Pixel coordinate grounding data
____________

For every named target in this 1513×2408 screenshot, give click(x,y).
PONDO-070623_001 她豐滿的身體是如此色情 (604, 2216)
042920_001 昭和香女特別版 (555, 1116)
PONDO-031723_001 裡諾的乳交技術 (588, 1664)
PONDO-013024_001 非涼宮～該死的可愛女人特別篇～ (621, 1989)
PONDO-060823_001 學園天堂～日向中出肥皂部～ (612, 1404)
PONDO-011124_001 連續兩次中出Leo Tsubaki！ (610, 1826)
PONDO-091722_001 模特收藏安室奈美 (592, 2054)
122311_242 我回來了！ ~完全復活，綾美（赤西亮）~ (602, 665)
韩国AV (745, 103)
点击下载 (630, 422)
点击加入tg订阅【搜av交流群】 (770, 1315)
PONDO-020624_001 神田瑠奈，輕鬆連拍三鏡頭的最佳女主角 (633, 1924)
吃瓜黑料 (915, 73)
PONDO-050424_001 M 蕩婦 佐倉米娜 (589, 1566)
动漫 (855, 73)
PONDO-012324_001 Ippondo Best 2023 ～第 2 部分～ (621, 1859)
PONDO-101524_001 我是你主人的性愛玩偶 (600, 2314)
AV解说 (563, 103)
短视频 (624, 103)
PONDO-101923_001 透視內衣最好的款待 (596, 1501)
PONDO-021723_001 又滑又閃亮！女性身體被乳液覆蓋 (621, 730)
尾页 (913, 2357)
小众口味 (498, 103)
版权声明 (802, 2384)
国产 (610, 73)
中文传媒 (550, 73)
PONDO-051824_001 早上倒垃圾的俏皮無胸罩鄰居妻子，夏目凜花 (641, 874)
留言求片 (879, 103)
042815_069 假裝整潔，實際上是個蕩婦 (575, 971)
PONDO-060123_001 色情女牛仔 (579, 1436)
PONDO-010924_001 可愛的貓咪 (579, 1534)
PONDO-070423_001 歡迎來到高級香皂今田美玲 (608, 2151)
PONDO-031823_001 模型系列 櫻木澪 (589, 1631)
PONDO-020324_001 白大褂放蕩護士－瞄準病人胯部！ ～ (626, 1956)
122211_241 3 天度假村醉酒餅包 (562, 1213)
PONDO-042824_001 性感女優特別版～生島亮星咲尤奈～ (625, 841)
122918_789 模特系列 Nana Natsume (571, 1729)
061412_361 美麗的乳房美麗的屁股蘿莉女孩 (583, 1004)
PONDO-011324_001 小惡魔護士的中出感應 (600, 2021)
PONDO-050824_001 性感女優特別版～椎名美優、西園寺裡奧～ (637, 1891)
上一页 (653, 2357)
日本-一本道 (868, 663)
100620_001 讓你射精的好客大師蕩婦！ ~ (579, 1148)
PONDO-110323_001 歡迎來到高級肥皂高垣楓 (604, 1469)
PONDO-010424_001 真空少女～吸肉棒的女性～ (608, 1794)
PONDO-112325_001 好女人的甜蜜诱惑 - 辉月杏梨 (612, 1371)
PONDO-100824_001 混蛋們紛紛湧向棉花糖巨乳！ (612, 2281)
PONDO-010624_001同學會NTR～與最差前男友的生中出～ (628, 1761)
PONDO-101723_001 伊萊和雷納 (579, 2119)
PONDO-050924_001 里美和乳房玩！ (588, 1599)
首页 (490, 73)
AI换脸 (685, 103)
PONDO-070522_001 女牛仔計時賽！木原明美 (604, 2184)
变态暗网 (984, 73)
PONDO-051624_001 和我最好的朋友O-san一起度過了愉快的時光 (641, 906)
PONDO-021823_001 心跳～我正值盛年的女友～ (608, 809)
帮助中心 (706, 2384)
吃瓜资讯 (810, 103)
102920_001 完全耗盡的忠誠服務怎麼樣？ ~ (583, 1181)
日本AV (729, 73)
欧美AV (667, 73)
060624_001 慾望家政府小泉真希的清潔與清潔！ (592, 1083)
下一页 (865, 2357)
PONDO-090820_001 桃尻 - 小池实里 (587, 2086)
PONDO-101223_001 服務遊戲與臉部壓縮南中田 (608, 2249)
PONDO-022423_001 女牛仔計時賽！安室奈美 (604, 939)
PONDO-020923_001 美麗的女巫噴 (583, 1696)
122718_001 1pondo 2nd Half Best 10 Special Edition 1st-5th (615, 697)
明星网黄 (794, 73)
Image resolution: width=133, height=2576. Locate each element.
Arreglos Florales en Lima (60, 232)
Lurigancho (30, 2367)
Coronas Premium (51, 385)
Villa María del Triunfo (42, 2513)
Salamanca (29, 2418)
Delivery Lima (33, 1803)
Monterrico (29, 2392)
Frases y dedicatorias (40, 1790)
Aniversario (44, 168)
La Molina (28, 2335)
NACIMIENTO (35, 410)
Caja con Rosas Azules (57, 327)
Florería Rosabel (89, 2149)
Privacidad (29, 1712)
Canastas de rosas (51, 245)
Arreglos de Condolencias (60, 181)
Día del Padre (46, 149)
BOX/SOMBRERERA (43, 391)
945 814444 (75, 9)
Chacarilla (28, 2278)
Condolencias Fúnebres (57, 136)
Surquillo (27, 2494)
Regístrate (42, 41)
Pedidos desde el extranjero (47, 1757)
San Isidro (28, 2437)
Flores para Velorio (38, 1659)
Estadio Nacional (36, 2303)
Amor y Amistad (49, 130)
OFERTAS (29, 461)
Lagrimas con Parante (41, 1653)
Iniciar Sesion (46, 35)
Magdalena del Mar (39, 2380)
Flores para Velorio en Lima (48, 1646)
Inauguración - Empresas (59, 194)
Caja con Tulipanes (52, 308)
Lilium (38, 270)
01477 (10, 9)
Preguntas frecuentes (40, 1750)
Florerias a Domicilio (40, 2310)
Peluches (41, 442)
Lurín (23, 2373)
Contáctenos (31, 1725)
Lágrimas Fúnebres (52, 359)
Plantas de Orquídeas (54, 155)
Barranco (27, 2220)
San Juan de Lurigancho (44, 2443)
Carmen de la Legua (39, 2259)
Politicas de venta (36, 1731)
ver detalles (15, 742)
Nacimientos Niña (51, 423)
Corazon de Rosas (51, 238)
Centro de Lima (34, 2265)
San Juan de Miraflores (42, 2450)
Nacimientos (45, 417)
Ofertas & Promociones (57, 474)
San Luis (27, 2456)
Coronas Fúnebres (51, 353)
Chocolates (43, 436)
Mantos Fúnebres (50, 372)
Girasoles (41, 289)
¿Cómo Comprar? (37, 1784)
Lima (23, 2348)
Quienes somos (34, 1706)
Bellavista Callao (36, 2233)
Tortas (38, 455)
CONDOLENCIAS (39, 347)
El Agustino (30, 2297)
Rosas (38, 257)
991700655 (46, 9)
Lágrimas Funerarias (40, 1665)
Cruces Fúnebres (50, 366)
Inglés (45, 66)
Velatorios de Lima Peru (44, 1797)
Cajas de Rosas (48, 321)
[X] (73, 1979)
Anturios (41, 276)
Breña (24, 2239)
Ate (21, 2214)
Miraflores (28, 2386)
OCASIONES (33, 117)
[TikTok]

____________

## TASK BRIEF
The answer must hold only the lines from the first line of the data through the line bearing "国产 (610, 73)", returned exactly.

## EXERCISE RESULT
For every named target in this 1513×2408 screenshot, give click(x,y).
PONDO-070623_001 她豐滿的身體是如此色情 (604, 2216)
042920_001 昭和香女特別版 (555, 1116)
PONDO-031723_001 裡諾的乳交技術 (588, 1664)
PONDO-013024_001 非涼宮～該死的可愛女人特別篇～ (621, 1989)
PONDO-060823_001 學園天堂～日向中出肥皂部～ (612, 1404)
PONDO-011124_001 連續兩次中出Leo Tsubaki！ (610, 1826)
PONDO-091722_001 模特收藏安室奈美 (592, 2054)
122311_242 我回來了！ ~完全復活，綾美（赤西亮）~ (602, 665)
韩国AV (745, 103)
点击下载 (630, 422)
点击加入tg订阅【搜av交流群】 (770, 1315)
PONDO-020624_001 神田瑠奈，輕鬆連拍三鏡頭的最佳女主角 (633, 1924)
吃瓜黑料 (915, 73)
PONDO-050424_001 M 蕩婦 佐倉米娜 (589, 1566)
动漫 (855, 73)
PONDO-012324_001 Ippondo Best 2023 ～第 2 部分～ (621, 1859)
PONDO-101524_001 我是你主人的性愛玩偶 (600, 2314)
AV解说 (563, 103)
短视频 (624, 103)
PONDO-101923_001 透視內衣最好的款待 (596, 1501)
PONDO-021723_001 又滑又閃亮！女性身體被乳液覆蓋 (621, 730)
尾页 (913, 2357)
小众口味 (498, 103)
版权声明 (802, 2384)
国产 (610, 73)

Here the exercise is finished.